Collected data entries
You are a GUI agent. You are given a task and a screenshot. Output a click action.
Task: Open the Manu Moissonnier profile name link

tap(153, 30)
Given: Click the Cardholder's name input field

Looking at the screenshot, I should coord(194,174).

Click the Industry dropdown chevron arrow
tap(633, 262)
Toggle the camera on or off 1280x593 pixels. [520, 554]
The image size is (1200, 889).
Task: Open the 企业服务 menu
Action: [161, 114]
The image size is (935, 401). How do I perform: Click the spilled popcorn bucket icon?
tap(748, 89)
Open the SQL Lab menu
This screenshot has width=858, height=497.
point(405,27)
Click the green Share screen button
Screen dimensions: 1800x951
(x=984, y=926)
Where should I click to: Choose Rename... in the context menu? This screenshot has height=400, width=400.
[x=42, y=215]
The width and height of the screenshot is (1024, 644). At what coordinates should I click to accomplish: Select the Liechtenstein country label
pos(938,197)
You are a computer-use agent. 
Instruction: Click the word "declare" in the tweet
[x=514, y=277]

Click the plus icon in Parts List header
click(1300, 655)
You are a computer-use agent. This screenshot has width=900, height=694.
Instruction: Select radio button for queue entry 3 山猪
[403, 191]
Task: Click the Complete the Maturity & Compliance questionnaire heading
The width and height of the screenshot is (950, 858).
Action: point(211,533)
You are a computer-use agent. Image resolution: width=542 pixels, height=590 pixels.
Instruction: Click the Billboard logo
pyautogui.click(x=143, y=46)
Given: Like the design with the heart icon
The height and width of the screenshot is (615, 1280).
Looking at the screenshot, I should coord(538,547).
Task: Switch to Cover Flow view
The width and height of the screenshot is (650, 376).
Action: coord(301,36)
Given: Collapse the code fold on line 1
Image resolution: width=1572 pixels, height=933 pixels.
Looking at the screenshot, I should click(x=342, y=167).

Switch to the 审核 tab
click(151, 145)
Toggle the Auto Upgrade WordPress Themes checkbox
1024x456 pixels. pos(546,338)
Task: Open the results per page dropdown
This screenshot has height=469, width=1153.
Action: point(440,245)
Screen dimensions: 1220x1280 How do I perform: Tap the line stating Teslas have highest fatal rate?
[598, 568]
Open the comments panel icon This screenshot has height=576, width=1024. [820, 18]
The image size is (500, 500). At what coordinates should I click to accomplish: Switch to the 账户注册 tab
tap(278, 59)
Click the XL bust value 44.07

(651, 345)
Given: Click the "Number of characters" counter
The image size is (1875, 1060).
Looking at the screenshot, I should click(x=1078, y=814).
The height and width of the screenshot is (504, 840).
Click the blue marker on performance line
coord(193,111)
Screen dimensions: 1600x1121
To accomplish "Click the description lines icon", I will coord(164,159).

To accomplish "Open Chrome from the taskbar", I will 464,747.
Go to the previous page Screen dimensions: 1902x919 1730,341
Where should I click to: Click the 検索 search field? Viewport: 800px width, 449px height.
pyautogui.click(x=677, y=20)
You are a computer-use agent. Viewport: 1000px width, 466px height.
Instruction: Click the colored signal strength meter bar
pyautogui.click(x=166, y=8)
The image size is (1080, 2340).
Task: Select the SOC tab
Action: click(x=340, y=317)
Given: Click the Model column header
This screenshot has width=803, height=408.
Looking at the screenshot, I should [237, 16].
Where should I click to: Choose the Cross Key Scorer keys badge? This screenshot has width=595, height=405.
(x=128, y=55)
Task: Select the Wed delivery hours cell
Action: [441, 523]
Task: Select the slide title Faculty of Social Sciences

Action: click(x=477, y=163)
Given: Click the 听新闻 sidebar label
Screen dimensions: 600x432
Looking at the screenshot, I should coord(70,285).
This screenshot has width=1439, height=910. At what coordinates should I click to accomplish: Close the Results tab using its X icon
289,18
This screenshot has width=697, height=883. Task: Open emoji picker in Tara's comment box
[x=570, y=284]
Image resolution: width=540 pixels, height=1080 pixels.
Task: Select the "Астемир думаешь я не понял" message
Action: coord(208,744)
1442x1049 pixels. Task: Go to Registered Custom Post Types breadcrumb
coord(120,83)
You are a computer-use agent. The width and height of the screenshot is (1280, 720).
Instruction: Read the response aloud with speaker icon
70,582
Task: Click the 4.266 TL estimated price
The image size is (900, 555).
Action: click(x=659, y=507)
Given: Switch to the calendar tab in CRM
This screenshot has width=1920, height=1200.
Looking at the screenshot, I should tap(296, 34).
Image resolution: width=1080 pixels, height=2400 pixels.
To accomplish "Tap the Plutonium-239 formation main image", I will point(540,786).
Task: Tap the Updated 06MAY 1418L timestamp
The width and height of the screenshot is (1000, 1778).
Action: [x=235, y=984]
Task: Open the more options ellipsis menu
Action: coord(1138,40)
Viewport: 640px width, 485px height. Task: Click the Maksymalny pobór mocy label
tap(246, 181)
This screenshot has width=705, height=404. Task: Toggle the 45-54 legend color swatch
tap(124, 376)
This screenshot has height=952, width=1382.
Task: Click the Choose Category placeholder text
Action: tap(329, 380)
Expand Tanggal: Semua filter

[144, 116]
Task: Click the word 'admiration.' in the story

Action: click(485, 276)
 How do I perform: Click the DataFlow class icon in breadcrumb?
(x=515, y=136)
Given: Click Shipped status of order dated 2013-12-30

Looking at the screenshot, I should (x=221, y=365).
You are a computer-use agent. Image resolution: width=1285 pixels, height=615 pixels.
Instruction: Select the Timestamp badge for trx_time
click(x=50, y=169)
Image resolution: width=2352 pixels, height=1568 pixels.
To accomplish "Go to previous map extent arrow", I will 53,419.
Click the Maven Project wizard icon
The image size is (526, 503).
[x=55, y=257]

» Work request
Set down the entries above once more, verbatim.

» Answer for the task
You are a GUI agent. You are given a task and a screenshot. Output a click action.
Task: Open the Manu Moissonnier profile name link

tap(153, 30)
Given: Click the Cardholder's name input field

Looking at the screenshot, I should coord(194,174).

Click the Industry dropdown chevron arrow
tap(633, 262)
Toggle the camera on or off 1280x593 pixels. [520, 554]
The image size is (1200, 889).
Task: Open the 企业服务 menu
Action: [161, 114]
The image size is (935, 401). How do I perform: Click the spilled popcorn bucket icon?
tap(748, 89)
Open the SQL Lab menu
This screenshot has width=858, height=497.
point(405,27)
Click the green Share screen button
Screen dimensions: 1800x951
(x=984, y=926)
Where should I click to: Choose Rename... in the context menu? This screenshot has height=400, width=400.
[x=42, y=215]
The width and height of the screenshot is (1024, 644). At what coordinates should I click to accomplish: Select the Liechtenstein country label
pos(938,197)
You are a computer-use agent. 
Instruction: Click the word "declare" in the tweet
[x=514, y=277]

Click the plus icon in Parts List header
click(1300, 655)
You are a computer-use agent. This screenshot has width=900, height=694.
Instruction: Select radio button for queue entry 3 山猪
[403, 191]
Task: Click the Complete the Maturity & Compliance questionnaire heading
The width and height of the screenshot is (950, 858).
Action: point(211,533)
You are a computer-use agent. Image resolution: width=542 pixels, height=590 pixels.
Instruction: Click the Billboard logo
pyautogui.click(x=143, y=46)
Given: Like the design with the heart icon
The height and width of the screenshot is (615, 1280).
Looking at the screenshot, I should coord(538,547).
Task: Switch to Cover Flow view
The width and height of the screenshot is (650, 376).
Action: coord(301,36)
Given: Collapse the code fold on line 1
Image resolution: width=1572 pixels, height=933 pixels.
Looking at the screenshot, I should click(x=342, y=167).

Switch to the 审核 tab
click(151, 145)
Toggle the Auto Upgrade WordPress Themes checkbox
1024x456 pixels. pos(546,338)
Task: Open the results per page dropdown
This screenshot has height=469, width=1153.
Action: point(440,245)
Screen dimensions: 1220x1280 How do I perform: Tap the line stating Teslas have highest fatal rate?
[598, 568]
Open the comments panel icon This screenshot has height=576, width=1024. [820, 18]
The image size is (500, 500). At what coordinates should I click to accomplish: Switch to the 账户注册 tab
tap(278, 59)
Click the XL bust value 44.07

(651, 345)
Given: Click the "Number of characters" counter
The image size is (1875, 1060).
Looking at the screenshot, I should click(x=1078, y=814).
The height and width of the screenshot is (504, 840).
Click the blue marker on performance line
coord(193,111)
Screen dimensions: 1600x1121
To accomplish "Click the description lines icon", I will coord(164,159).

To accomplish "Open Chrome from the taskbar", I will 464,747.
Go to the previous page Screen dimensions: 1902x919 1730,341
Where should I click to: Click the 検索 search field? Viewport: 800px width, 449px height.
pyautogui.click(x=677, y=20)
You are a computer-use agent. Viewport: 1000px width, 466px height.
Instruction: Click the colored signal strength meter bar
pyautogui.click(x=166, y=8)
The image size is (1080, 2340).
Task: Select the SOC tab
Action: click(x=340, y=317)
Given: Click the Model column header
This screenshot has width=803, height=408.
Looking at the screenshot, I should [237, 16].
Where should I click to: Choose the Cross Key Scorer keys badge? This screenshot has width=595, height=405.
(x=128, y=55)
Task: Select the Wed delivery hours cell
Action: [441, 523]
Task: Select the slide title Faculty of Social Sciences

Action: click(x=477, y=163)
Given: Click the 听新闻 sidebar label
Screen dimensions: 600x432
Looking at the screenshot, I should coord(70,285).
This screenshot has width=1439, height=910. At what coordinates should I click to accomplish: Close the Results tab using its X icon
289,18
This screenshot has width=697, height=883. Task: Open emoji picker in Tara's comment box
[x=570, y=284]
Image resolution: width=540 pixels, height=1080 pixels.
Task: Select the "Астемир думаешь я не понял" message
Action: coord(208,744)
1442x1049 pixels. Task: Go to Registered Custom Post Types breadcrumb
coord(120,83)
You are a computer-use agent. The width and height of the screenshot is (1280, 720).
Instruction: Read the response aloud with speaker icon
70,582
Task: Click the 4.266 TL estimated price
The image size is (900, 555).
Action: click(x=659, y=507)
Given: Switch to the calendar tab in CRM
This screenshot has width=1920, height=1200.
Looking at the screenshot, I should tap(296, 34).
Image resolution: width=1080 pixels, height=2400 pixels.
To accomplish "Tap the Plutonium-239 formation main image", I will point(540,786).
Task: Tap the Updated 06MAY 1418L timestamp
The width and height of the screenshot is (1000, 1778).
Action: [x=235, y=984]
Task: Open the more options ellipsis menu
Action: coord(1138,40)
Viewport: 640px width, 485px height. Task: Click the Maksymalny pobór mocy label
tap(246, 181)
This screenshot has width=705, height=404. Task: Toggle the 45-54 legend color swatch
tap(124, 376)
This screenshot has height=952, width=1382.
Task: Click the Choose Category placeholder text
Action: tap(329, 380)
Expand Tanggal: Semua filter

[144, 116]
Task: Click the word 'admiration.' in the story

Action: click(485, 276)
 How do I perform: Click the DataFlow class icon in breadcrumb?
(x=515, y=136)
Given: Click Shipped status of order dated 2013-12-30

Looking at the screenshot, I should (x=221, y=365).
You are a computer-use agent. Image resolution: width=1285 pixels, height=615 pixels.
Instruction: Select the Timestamp badge for trx_time
click(x=50, y=169)
Image resolution: width=2352 pixels, height=1568 pixels.
To accomplish "Go to previous map extent arrow", I will 53,419.
Click the Maven Project wizard icon
The image size is (526, 503).
[x=55, y=257]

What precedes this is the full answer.